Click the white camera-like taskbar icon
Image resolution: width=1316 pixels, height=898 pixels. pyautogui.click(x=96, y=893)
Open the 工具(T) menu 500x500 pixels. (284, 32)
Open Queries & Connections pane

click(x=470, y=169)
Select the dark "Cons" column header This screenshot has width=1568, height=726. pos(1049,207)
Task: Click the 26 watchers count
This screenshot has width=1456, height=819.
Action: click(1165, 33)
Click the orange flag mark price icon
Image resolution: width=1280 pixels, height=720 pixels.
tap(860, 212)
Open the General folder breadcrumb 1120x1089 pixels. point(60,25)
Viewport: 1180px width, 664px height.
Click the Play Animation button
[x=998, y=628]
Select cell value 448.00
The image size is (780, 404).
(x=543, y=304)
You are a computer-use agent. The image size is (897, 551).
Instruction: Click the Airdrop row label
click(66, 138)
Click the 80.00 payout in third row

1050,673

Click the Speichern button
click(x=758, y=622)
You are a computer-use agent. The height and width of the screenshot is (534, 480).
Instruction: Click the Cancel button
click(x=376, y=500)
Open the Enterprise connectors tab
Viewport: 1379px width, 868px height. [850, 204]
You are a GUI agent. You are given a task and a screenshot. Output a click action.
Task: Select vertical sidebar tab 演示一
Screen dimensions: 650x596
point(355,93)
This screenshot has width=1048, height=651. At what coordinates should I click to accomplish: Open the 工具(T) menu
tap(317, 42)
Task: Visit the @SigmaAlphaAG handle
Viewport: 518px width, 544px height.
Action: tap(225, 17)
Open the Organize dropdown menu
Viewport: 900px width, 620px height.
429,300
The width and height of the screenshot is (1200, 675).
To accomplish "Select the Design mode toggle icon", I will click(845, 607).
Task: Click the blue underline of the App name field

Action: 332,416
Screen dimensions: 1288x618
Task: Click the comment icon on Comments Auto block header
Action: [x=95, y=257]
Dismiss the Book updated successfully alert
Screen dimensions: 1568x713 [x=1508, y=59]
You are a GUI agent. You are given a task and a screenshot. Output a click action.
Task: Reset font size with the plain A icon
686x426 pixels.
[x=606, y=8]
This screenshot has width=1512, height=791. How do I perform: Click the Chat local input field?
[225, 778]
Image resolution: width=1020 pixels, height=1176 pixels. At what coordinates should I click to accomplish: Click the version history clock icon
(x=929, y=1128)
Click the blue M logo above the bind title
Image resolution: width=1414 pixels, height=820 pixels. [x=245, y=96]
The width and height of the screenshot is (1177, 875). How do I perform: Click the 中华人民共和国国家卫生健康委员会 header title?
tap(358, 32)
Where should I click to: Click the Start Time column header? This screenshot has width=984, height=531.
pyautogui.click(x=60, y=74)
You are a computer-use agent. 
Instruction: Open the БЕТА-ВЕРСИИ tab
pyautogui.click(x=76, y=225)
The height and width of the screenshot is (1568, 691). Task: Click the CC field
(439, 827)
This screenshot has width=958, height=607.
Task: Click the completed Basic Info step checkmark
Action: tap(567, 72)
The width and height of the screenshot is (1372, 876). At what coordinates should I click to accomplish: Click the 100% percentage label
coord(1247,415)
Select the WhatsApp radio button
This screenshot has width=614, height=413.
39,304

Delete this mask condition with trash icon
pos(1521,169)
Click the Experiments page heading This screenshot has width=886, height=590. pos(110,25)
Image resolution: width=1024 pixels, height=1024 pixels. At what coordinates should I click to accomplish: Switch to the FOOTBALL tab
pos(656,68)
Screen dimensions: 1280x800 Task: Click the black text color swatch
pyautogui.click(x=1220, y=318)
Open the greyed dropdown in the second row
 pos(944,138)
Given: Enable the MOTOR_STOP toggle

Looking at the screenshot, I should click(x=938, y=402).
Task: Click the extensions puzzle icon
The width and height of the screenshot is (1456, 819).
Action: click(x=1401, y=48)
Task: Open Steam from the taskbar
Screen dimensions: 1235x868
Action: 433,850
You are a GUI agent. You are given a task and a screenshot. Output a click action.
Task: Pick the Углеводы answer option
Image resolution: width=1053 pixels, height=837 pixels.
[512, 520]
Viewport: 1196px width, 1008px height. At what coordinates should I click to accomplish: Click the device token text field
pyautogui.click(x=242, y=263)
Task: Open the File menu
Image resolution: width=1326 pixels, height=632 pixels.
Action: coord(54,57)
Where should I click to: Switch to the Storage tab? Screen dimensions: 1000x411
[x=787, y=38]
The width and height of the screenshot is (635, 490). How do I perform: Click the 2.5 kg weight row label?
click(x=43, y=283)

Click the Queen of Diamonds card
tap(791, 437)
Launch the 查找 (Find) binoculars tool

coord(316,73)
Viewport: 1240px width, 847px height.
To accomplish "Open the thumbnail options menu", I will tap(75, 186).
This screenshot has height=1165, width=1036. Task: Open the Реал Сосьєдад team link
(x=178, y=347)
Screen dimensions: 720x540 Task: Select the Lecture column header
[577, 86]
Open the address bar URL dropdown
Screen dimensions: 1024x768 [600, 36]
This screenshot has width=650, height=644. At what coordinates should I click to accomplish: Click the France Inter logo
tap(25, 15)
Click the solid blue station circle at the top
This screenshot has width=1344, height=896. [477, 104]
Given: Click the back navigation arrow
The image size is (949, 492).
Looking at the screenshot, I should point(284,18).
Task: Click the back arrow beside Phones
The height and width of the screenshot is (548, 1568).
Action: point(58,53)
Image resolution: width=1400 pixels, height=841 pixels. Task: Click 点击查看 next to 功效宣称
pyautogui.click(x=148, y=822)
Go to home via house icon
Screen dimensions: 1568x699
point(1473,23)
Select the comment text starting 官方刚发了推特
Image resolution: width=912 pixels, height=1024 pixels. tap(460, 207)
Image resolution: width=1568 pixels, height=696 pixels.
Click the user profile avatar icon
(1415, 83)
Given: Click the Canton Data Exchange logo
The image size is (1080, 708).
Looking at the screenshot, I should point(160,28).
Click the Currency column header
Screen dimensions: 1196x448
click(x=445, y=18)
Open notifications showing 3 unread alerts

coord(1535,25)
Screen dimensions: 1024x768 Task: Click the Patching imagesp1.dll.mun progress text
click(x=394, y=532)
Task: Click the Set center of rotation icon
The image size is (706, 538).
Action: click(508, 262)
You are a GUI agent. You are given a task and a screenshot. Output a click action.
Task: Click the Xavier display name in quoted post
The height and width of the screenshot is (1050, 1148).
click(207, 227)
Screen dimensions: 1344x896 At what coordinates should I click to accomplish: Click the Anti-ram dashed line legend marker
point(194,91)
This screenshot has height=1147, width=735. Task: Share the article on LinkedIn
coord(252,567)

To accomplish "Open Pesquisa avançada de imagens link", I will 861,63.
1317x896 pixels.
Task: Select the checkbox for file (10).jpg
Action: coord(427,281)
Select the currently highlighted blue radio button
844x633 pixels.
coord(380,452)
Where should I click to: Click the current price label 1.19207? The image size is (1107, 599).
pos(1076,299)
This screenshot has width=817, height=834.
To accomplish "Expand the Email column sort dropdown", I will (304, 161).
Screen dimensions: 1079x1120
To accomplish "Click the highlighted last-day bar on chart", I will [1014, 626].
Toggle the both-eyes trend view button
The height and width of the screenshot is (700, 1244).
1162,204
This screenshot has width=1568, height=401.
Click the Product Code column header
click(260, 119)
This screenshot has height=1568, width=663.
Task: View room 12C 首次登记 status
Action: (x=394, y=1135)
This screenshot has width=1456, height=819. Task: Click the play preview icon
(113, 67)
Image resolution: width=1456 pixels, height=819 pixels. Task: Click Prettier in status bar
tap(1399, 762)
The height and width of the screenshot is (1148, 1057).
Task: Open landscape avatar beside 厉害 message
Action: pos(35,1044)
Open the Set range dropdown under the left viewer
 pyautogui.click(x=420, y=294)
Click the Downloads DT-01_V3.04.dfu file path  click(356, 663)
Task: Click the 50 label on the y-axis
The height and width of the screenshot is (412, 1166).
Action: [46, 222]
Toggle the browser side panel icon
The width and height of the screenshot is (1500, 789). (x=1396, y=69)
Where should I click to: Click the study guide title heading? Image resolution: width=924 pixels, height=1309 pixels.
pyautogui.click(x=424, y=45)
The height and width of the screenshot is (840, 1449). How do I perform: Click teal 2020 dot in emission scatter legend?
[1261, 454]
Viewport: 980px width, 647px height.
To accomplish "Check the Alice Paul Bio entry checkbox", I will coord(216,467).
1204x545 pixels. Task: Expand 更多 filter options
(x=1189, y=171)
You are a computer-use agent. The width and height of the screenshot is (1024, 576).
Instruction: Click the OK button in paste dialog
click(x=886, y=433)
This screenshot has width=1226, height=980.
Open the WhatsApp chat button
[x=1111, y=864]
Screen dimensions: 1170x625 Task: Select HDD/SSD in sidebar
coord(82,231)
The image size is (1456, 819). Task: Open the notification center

---------------

Which lines of the records above contain the string "taskbar"? Pick out each one and copy it in full.

Click the white camera-like taskbar icon
Task: Open Steam from the taskbar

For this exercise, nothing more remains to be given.